To add insult to injury, neither Raven nor Irene pick up their phones and he's forced to leave Raven a voicemail message, cursing hard enough in his mind that Erik chides him over their connection as he tells Raven that her daughter is fine and burning off her anger in an undisclosed location.

He neglects to mention she's with a boy, still turning the scrap of message over in his mind. What Raven doesn't know her adult daughter is doing with boys won't hurt her, after all.

He does, however, fire a text off to Kitty Pryde as soon as he's done. The last boy that Marie was interested in was Bobby Drake, and the last Charles heard, Bobby was spending the summer working as a counselor with Kitty at her childhood summer camp.

He's also rather certain Kitty and Bobby were an item, as well. He keeps his message vague and discreet and hopes he's not about to get involved in a whole other set of problems.

***

There are three voicemails again when Charles wakes up.

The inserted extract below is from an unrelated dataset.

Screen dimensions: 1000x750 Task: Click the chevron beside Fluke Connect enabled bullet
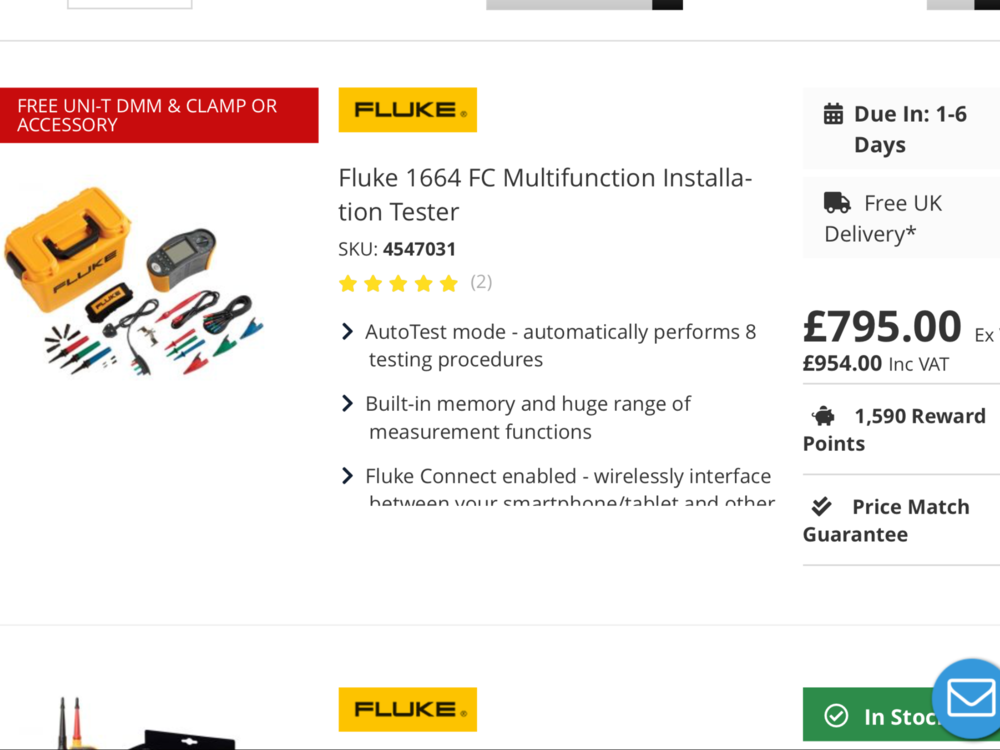coord(347,476)
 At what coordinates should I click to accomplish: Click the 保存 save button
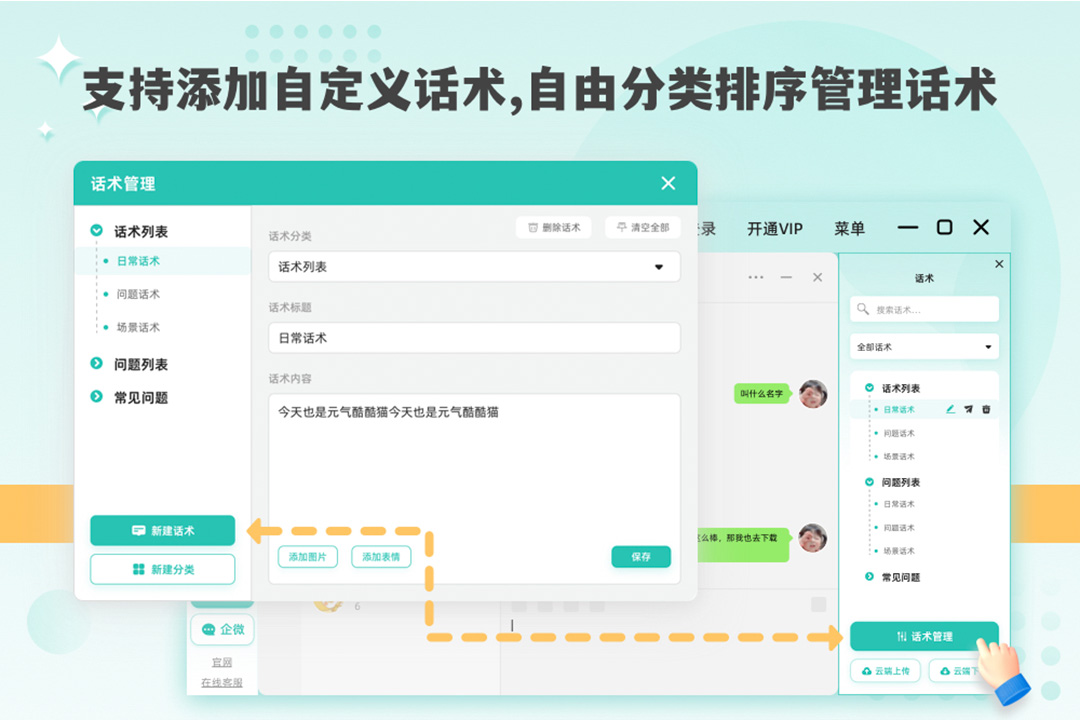[x=640, y=557]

His swearing, out loud this time, is vehement enough that Erik dashes from the bathroom, dripping from the shower that's still running, just in time to catch the phone Charles chucks across the room.

***

_Message received 12:04am._

_Goddammit, Charles, that was all you could get from her? Really? If you know where she is and you're not telling me, I swear to god I'll spend the rest of my life earworming you with commercial jingles and bubblegum pop songs during important political meetings!_

 

_Message received 1:17am._

_Uncle Charles, I told you to tell my mom not to call me! I swear to god I'm an adult! I can do what I want!_

 

_Message received 6:42am._

_Hey, Professor, it's Kitty! I know you hate messages, but sometimes texts don't go through out in the woods. I'm sorry for calling so early, but I only get a little bit of time each day to use my phone. Anyway, Bobby's here with me--well, over in the boys' camp, I mean. Is there anything you need him for? I can have him call you--let me know if you need his number or something. Talk to you soon, and I hope you're having a good summer!_

***

"Can't I just ignore them?" Charles asks Erik once they've finished listening to all the messages. He uses his best pout. He tugs on the bottom of Erik's towel and tries to look vulnerable and sexually available. Alas, Erik, still irritated with abandoning his shower, merely pulls the edge of the towel back and stands up from the bed.

"You're seventy-one years old, stop trying to sway me by pouting," Erik says. "Call them both, tell them to cut you out of this inane nonsense, and finish packing for vacation. I'd like to leave before six tomorrow. Leave your damn phone here. If anyone needs us, they can call me."

The only people who dare to bother Erik with trivial matters over the phone are his three biological children, the twins' mother, Magda, and sometimes Ororo, and out of those, it's really only Pietro who calls in anything other than an emergency.

Erik stalks back to the bathroom.

"It was funny at first, but I'm tiring of this game," he calls over his shoulder.

"I doubt it's a game to them," Charles says, but Erik has already closed the door, and it is quite reminiscent of the game of Telephone that Charles remembers from his childhood. He didn't like it then, either, if only because other children got frustrated when he used his telepathy to repeat the phrase perfectly every time.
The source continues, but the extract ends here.